Correct or just a mistake by Acer when rendering the image?
I remember some ISA cards... acer is really old.
There was some 9500GS also...
Pretty neat design concept if they don't screw it up I think it might be correct, Intel solution was just a bit lazy, they could have integrated the RGB on the card instead of having an independent controller like most other components do.
Of course we'll have to wait for a review but it novel design that hopefully proves more than a pretty facade.
Also, another player just entered the GPU AIB market, which is great to see, after recent news from EVGA.
Had an affinity for Nvidia's reference design too, until they turned it into a 4-slot paving stone with the 4090.
Now, there's a combo I never expected to see. Really enjoying the unique aesthetic-direction of the Arc cards so far too.
Arc's launch is looking better than it was; better late than never, I suppose.
Volume availability and Drivers development and support will (IMHO) be what makes or breaks Intel GPUs 'catching on'.
But, Acer?!
What the hell is this nonsense? That is an odd design Acer, damned odd indeed.
Hmmm
A card like RTX 2080 reference would be a ideal candidate for the type of twin blower arrangement I mention though really any dual fan top down arrangement card with proper fin orientation along with a divider barrier wall in the middle could work well.
A saw a neat cooler arrangement on a Sapphire Toxic AIO as well where the rear half of the card had heatsink fins and a fan that exhaust a portion of the heat out the rear of the GPU into the case while the front portion has a waterblock cooling the chip core itself. That design looked quite decent.
I've said it a good number of times that I'd like to see a twin fan setup with a blower fan involved so it's quite cool to see a company finally take such a approach. It looks like it could work very nicely. I have my doubts it would work as well as what I mentioned above in regard to a true twin blower arrangement, but I do think it'll work good in general and allow a nice mix of good heat exhaust outside the case and at more tame sound levels than a normal single blower fan setup would capable of at better temps.
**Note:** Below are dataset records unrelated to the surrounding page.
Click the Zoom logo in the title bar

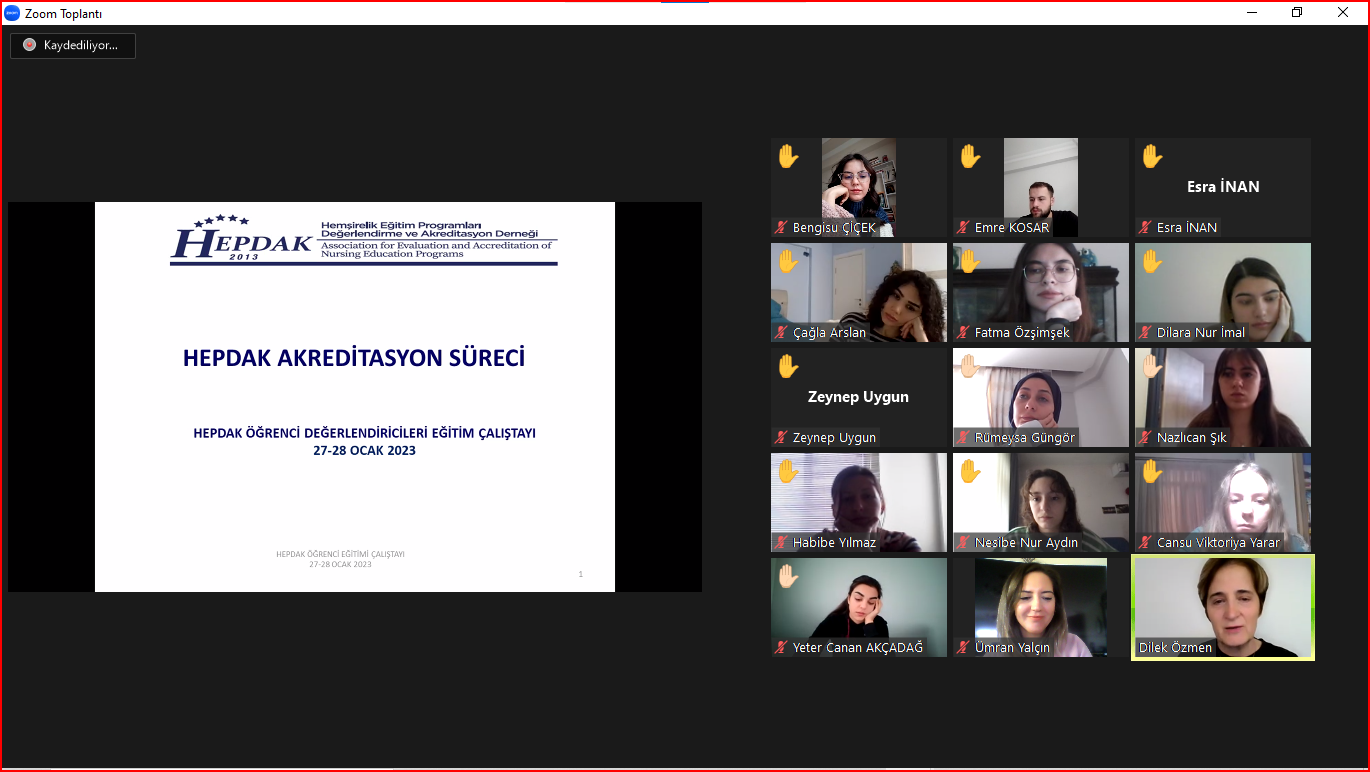tap(12, 13)
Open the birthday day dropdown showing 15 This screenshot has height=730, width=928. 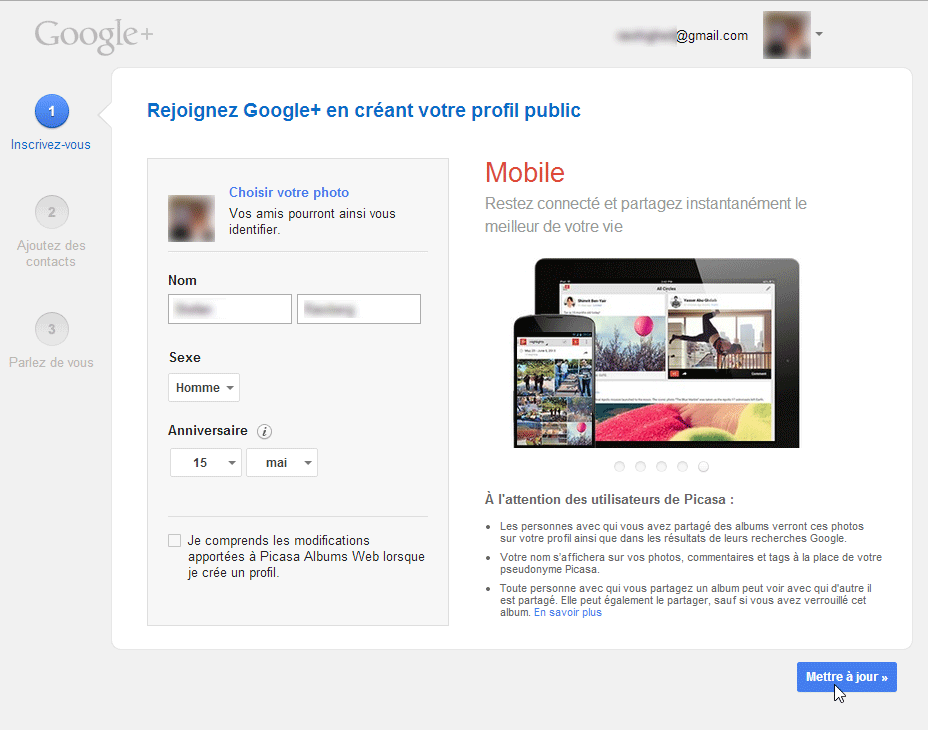coord(206,463)
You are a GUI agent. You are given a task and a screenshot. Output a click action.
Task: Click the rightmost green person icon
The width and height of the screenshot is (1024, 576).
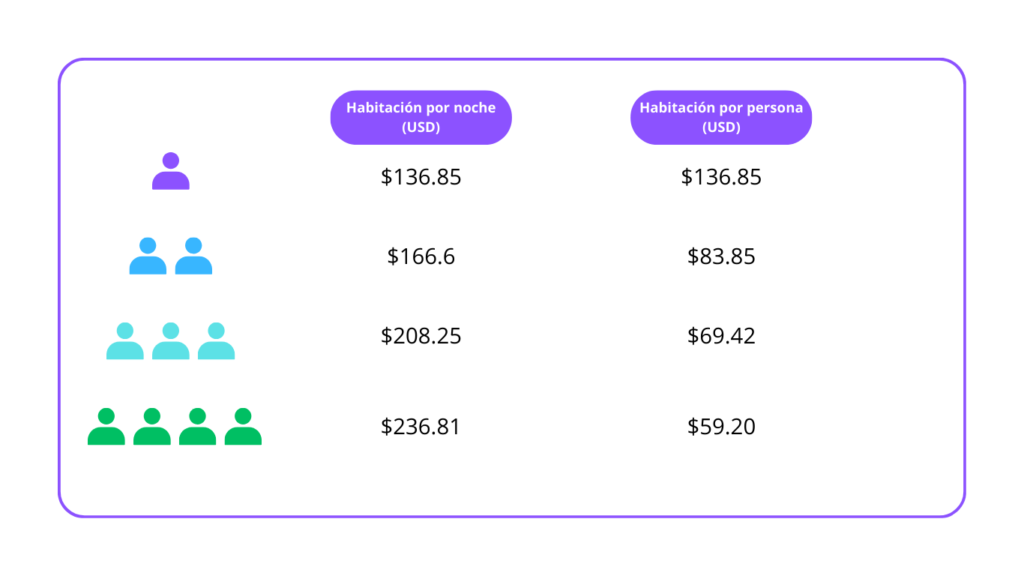coord(243,427)
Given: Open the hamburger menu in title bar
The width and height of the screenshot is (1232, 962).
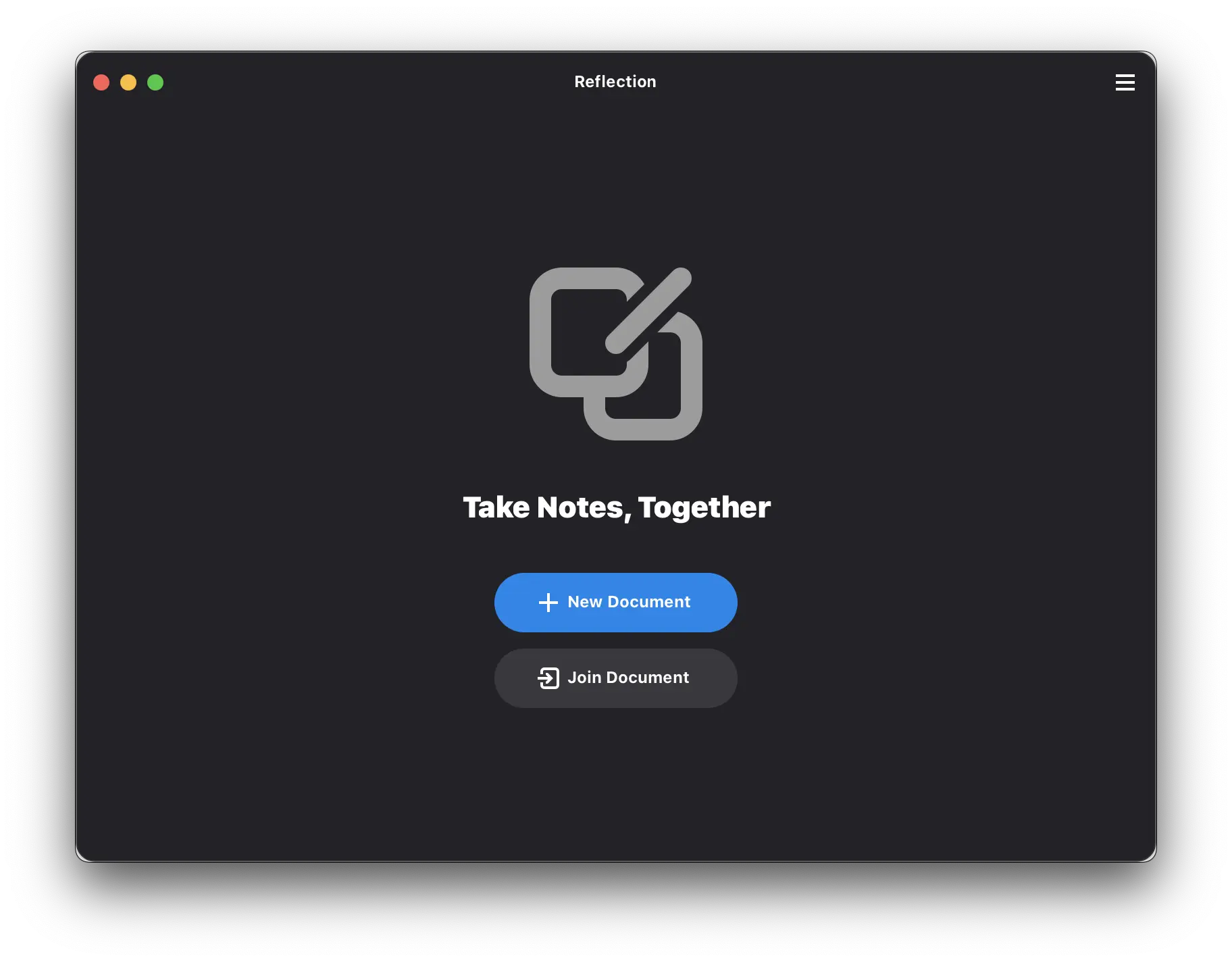Looking at the screenshot, I should [1125, 82].
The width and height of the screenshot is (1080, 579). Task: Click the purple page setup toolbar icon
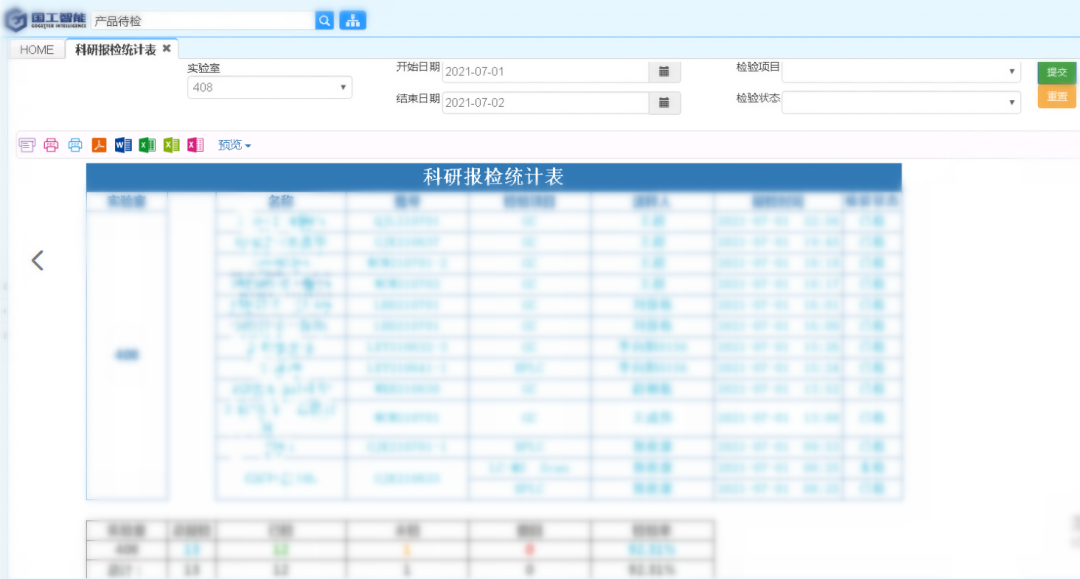click(27, 145)
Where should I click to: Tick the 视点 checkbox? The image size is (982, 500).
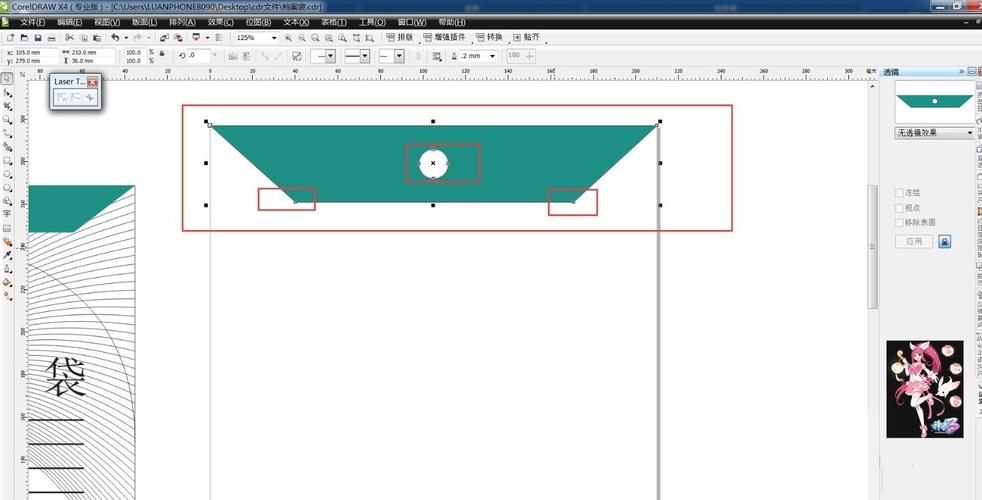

It should scale back much of the bigger complaints with blower fan designs at their most extremes and worst case scenario's of over zealous fan speed RPM's trying to do the work of two top down fans. It's a nice compromise step to resolving that common design issue. I hope they send a review sample to test the cooling functionality. What would be cool is Arctic doing a twin AIO with a pair of it's freeze blowers divided in the middle with a shroud like I mentioned. That's what should be done on the new NVIDIA TITANS MAGMA EDITION cards give sob's a pair of 360 AIO's mounted on it.